Mucho más marginal que el fenómeno pandillero en América Latina pero tal vez más revelador aún de la pérdida de rumbo que amenaza a ciertos sectores de la juventud está la atracción por la violencia yihadista. Al día de hoy casi 10 mil ciudadanos de Estados Unidos, de Europa, de Rusia o de una ex-república soviética, han combatido o combaten en Siria e Irak en las filas de ISIS o de Al Qaeda. Muchos han vuelto –o regresarán– a sus países de origen para cometer atentados: franceses, belgas, ingleses, bosnios, rusos, chechenos… En Francia y Bélgica son por lo general hijos de familias musulmanas inmigradas hace dos o tres generaciones que no han encontrado su lugar en sociedades golpeadas por las crisis económicas y tasas de desempleo récord. Particularmente en los suburbios de las grandes urbes donde se concentran. Todo indica que esos jóvenes encontraron en el Islam radical –pervertido por los teólogos salafistas y yihadistas– una herramienta para desquitarse de un modelo económico y social que los marginaliza. En realidad, nada parecía destinarlos a agarrar un fusil de asalto o ceñir una cintura de explosivos. Mucho antes de aventurarse en ese combate sin otro futuro previsible que la ilusión de morir como “mártires”, han recorrido otros rumbos que confirman su temprano rechazo de las sociedades en las que viven. Sus papás eran musulmanes moderados y ellos no practicaban –o poco– la religión. Eran jóvenes comunes, se vestían siguiendo las modas importadas del Bronx neoyorquino o del Compton angelino, tomaban cerveza entre cuates y soñaban ser ricos para poder consumir más. Como en otras partes del mundo, la pequeña delincuencia les dio por un tiempo la oportunidad de ganar más para realizar sus sueños. La mayoría de los responsables de los atentados cometidos en París y Bruselas habían un día vendido mariguana o relojes robados en la calle. Unos cuantos habían pisado una u otra prisión. Esa juventud “desubicada” fue una presa fácil para los predicadores del Yihad que se mueven a sus anchas en las numerosas comunidades integristas que se han consolidado en el seno de la inmigración magrebí, turca y pakistaní. Les ofrecieron otro medio para “realizarse” y “triunfar”.

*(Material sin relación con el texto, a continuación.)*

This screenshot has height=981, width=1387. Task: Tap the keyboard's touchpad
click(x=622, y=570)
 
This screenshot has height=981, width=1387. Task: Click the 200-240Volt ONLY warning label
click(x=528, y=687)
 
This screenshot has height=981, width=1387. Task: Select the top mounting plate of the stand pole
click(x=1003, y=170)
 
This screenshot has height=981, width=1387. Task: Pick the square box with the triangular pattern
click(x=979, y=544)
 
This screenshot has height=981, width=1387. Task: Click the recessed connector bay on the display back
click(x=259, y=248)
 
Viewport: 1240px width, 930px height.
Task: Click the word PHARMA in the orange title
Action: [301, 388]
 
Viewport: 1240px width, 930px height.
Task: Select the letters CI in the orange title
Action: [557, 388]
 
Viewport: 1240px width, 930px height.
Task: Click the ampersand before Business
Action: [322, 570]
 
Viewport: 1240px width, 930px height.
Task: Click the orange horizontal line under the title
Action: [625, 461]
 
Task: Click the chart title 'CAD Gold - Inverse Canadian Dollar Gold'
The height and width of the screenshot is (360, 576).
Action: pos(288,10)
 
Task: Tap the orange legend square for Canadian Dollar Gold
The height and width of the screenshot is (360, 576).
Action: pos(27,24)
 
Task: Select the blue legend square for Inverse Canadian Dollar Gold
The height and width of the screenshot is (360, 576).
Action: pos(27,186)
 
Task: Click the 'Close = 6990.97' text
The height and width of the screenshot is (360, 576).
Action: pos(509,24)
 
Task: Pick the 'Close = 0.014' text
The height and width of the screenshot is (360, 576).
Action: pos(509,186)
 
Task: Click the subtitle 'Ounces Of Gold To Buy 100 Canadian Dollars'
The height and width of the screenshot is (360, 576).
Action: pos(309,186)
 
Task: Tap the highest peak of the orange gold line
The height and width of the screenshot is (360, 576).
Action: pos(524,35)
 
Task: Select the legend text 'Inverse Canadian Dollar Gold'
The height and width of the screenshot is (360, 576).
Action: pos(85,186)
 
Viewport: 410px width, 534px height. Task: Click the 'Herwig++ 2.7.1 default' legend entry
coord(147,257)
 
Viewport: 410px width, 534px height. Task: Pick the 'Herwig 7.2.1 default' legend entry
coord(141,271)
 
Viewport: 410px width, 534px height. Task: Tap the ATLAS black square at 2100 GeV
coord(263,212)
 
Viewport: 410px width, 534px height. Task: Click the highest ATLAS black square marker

Este viaje por “Occidente” me lleva naturalmente a una conclusión: no nos queda otra alternativa que constatar que el modelo cultural engendrado por el modelo económico que nos rige desde hace 30 años es criminógeno.

* El autor ha sido reportero en los periódicos Le Monde y Liberation. Es además documentalista, ensayista, novelista… y vecino de Acapulco. Colaborará con regularidad en estas páginas.